*** DATASET ENTRIES

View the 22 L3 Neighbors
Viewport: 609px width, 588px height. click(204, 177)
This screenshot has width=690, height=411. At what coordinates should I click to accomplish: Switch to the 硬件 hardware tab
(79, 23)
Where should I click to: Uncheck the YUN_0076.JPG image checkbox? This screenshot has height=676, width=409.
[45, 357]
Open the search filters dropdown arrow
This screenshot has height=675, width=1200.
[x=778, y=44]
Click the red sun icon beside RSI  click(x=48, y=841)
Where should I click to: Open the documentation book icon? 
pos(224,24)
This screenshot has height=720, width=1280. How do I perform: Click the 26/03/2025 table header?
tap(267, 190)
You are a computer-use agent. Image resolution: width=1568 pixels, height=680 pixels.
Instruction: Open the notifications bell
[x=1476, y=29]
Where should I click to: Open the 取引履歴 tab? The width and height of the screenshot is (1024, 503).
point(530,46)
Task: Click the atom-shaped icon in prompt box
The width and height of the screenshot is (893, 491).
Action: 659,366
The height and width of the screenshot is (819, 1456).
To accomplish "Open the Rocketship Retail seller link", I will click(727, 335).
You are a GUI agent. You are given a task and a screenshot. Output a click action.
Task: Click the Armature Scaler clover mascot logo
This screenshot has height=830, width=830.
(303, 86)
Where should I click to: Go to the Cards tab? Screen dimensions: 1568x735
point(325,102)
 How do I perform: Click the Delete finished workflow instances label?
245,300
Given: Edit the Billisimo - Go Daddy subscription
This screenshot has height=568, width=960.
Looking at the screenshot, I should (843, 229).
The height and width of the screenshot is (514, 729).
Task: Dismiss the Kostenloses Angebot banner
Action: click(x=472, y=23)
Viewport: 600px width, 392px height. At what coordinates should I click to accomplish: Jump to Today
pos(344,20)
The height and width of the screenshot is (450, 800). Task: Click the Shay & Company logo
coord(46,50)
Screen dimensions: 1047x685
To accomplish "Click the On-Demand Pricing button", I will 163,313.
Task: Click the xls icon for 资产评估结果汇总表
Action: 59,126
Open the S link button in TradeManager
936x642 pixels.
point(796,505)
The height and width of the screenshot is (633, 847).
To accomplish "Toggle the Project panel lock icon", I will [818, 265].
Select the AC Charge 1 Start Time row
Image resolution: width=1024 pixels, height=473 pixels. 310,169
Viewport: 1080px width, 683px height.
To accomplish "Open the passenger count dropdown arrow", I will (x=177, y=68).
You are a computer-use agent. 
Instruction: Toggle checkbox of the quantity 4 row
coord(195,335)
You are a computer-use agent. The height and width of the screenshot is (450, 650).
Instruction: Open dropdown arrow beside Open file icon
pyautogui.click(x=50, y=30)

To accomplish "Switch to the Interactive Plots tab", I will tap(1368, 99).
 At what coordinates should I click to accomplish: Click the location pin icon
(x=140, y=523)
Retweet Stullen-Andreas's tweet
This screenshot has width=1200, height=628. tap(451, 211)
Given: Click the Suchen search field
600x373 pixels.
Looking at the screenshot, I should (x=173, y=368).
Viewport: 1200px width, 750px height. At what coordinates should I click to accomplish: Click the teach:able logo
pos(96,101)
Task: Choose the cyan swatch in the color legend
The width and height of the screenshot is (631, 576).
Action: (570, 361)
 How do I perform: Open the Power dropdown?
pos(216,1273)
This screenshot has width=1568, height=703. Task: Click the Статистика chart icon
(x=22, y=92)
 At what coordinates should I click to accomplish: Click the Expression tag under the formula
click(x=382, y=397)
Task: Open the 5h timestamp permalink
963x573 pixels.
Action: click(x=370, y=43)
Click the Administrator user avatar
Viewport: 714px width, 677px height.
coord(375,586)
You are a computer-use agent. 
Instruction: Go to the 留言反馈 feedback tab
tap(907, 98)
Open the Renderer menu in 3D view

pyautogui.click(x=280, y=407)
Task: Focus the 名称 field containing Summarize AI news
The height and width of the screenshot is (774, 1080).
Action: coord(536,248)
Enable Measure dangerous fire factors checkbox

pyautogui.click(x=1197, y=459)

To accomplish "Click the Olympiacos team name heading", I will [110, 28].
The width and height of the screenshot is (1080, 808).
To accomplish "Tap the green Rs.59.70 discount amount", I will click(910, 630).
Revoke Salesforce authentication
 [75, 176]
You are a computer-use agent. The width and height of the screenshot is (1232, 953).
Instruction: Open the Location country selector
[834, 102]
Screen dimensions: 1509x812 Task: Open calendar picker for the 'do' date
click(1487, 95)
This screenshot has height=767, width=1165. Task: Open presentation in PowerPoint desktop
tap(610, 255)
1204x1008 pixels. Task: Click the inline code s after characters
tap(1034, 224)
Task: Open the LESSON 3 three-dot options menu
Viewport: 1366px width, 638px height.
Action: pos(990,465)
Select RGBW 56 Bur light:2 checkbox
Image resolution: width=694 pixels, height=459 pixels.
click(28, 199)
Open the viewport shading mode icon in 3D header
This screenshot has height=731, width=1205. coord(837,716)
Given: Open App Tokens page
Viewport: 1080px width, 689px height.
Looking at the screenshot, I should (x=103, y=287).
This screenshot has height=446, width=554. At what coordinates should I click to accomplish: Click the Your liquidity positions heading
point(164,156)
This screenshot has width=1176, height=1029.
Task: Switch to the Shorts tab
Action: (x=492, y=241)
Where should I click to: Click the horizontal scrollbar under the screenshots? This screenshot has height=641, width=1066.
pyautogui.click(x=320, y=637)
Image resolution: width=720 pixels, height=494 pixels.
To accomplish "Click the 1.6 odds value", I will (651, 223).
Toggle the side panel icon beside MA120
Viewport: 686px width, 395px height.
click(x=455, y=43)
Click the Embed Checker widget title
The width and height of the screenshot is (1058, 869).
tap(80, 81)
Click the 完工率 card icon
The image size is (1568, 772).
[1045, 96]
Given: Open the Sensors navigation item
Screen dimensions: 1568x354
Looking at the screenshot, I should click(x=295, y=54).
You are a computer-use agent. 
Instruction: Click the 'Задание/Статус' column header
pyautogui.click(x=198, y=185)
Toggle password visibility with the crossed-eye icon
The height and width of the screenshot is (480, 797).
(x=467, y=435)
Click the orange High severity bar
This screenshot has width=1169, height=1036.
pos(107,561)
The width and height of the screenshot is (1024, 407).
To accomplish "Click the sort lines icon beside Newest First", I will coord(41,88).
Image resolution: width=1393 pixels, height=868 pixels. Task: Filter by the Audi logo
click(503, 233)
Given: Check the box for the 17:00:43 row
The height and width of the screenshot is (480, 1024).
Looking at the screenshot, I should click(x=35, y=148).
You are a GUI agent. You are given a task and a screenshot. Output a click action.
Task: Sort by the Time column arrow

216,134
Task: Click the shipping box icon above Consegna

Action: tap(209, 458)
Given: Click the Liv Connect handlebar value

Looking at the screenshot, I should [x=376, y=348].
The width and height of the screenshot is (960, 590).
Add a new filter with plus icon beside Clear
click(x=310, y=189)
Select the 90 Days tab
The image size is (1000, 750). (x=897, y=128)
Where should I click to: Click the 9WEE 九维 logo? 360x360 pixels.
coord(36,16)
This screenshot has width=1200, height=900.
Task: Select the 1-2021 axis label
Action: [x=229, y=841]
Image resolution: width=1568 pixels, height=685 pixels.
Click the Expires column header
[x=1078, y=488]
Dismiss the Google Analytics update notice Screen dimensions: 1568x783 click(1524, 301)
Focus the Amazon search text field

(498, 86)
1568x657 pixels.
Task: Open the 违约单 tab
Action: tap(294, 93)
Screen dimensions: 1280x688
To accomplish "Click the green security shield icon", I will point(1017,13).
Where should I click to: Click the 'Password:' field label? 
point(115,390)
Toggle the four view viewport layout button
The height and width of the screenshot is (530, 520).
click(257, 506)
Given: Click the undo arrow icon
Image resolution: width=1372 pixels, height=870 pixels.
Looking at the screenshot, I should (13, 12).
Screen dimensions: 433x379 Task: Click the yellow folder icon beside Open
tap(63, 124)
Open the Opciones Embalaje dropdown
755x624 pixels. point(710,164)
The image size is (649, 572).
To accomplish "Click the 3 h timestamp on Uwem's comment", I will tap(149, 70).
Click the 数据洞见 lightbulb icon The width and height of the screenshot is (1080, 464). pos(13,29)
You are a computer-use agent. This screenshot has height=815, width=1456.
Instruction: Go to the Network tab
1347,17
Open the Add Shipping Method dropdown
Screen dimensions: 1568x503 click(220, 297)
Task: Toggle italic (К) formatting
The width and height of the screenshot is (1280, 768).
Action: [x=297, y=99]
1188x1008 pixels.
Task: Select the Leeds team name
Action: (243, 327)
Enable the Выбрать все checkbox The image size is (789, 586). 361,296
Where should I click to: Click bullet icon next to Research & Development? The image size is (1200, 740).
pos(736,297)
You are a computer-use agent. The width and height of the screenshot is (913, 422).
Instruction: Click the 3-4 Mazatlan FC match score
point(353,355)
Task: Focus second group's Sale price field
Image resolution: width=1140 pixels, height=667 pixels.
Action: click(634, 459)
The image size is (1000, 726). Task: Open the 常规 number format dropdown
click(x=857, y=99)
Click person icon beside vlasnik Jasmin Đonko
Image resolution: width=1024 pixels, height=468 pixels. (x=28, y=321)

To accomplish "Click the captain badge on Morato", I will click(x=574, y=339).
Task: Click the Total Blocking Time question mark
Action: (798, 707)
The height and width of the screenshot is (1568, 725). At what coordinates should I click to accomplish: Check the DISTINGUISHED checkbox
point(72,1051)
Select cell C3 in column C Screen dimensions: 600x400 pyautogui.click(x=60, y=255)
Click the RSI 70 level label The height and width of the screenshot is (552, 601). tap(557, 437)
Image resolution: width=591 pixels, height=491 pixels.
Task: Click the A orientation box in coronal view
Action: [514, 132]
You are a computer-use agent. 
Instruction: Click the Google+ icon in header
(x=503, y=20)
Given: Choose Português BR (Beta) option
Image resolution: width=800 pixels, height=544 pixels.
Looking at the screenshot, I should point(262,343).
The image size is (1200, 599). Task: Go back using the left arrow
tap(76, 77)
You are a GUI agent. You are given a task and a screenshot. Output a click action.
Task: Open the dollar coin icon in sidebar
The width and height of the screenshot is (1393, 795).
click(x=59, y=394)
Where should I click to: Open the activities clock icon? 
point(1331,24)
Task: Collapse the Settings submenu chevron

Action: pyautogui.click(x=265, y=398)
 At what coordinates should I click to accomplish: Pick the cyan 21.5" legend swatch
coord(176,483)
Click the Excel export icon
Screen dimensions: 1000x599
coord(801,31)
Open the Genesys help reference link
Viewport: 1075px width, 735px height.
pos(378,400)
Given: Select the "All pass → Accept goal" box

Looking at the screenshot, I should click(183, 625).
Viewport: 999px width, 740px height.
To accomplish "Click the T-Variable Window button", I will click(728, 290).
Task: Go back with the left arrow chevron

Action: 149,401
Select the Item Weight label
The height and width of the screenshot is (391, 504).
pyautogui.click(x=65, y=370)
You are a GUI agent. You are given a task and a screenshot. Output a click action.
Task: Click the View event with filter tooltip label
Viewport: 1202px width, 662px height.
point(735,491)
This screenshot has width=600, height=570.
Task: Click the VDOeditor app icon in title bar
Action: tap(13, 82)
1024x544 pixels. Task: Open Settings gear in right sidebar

******

→ **WHAT TO PRODUCE**
Copy every line that contains "green" from the listing above.

→ **WORKED SOLUTION**
To accomplish "Tap the green Rs.59.70 discount amount", I will click(910, 630).
To accomplish "Click the green security shield icon", I will point(1017,13).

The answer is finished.